At the McWane Science Center, Miranda Springer oversees development and marketing. She said their virtual programming expanded access to both teachers and kids who might have never visited before.

“Having those virtual opportunities has enabled many families who maybe couldn’t make the trek up to Birmingham from more rural communities to get a feel of what hands-on interactive science experiences can be like, even if they can’t get here,” Springer said.

Virtual programming has given many museum educators the opportunity to reevaluate how they interact with visitors.

“Digital education has really opened up doors in terms of access,” said Angie May, the associate director of learning and engagement at the Birmingham Museum of Art.

The museum usually sees about 4,000 students a year, but when it launched virtual programs there were more than 26,000 different website visits. Each click could mean one person or an entire classroom.

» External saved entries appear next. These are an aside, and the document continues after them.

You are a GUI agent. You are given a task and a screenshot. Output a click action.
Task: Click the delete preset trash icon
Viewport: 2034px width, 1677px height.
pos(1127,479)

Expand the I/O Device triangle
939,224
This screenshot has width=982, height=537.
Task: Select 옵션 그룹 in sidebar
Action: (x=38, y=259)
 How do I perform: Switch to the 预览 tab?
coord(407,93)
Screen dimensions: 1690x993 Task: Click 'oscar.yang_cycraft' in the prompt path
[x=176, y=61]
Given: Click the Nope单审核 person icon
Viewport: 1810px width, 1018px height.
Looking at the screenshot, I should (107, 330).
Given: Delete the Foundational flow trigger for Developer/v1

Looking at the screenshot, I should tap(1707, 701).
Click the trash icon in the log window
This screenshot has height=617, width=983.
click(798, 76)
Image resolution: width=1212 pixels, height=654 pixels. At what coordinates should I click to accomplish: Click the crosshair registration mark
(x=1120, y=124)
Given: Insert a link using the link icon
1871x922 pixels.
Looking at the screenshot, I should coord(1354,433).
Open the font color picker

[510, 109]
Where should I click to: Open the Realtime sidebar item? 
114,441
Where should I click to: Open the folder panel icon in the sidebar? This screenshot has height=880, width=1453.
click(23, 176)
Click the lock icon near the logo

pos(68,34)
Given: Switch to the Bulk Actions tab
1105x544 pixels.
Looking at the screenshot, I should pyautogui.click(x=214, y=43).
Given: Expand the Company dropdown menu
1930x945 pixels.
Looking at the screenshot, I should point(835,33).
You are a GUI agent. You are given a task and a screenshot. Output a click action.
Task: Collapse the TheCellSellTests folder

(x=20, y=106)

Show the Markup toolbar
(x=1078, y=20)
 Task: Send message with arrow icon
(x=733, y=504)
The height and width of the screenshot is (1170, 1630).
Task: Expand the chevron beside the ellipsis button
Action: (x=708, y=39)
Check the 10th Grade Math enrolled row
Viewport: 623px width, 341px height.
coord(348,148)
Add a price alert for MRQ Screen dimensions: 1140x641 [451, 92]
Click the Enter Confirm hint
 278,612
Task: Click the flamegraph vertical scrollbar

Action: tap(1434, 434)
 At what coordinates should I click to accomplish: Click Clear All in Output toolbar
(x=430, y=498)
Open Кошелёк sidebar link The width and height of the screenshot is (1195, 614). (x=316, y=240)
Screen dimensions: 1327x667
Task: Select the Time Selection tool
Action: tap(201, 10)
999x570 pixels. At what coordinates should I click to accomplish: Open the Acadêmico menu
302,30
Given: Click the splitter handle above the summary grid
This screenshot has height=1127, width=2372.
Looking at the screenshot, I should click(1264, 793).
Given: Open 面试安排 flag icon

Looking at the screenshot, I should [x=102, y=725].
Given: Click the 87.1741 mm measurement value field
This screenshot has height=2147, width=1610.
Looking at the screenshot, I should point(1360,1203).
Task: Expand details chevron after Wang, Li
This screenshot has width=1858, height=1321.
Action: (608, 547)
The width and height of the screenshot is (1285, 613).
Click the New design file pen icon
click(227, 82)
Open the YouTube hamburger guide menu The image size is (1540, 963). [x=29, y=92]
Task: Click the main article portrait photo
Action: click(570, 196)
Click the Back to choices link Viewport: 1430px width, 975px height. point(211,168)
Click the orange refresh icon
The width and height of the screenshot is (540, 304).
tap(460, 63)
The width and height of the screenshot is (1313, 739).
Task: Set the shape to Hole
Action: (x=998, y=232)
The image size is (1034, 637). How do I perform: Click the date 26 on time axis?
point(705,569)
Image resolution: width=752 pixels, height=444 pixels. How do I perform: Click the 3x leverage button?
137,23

“It made the transition, I think, easier in that aspect because of the empowerment that comes with clicking a button and watching a video and then having the tools to retain and rewatch,” May said. “You can’t rewatch a tour, but you can a video and then that’s going to propel you like ‘I’ve got to get to the museum’.”

With these virtual programs, students can travel across borders and oceans to experience different cultures.

“It’s beyond a museum and gallery experience, so I like to think of virtual engagement and digital education as a brand new space that exists,” May said.

This hybrid of in-person and virtual field trips could become the new norm for educators and students.

“They [field trips] can be life-changing for kids. It’s one of the reasons that school is fun. And it is, I think, to an extent, an equalizer by giving kids no matter where they come from, the opportunity to get a broad experience to establish a base of knowledge that they can then draw on to interpret the world,” said Meg Davis, founder of Explorable Places, a national organization that advocates for field trips in any form.

Both the Birmingham Museum of Art and the McWane Science Center indicated their virtual programs are here to stay even after they fully open their doors again.

Kyra Miles is a Report for America Corps Member reporting on education for WBHM.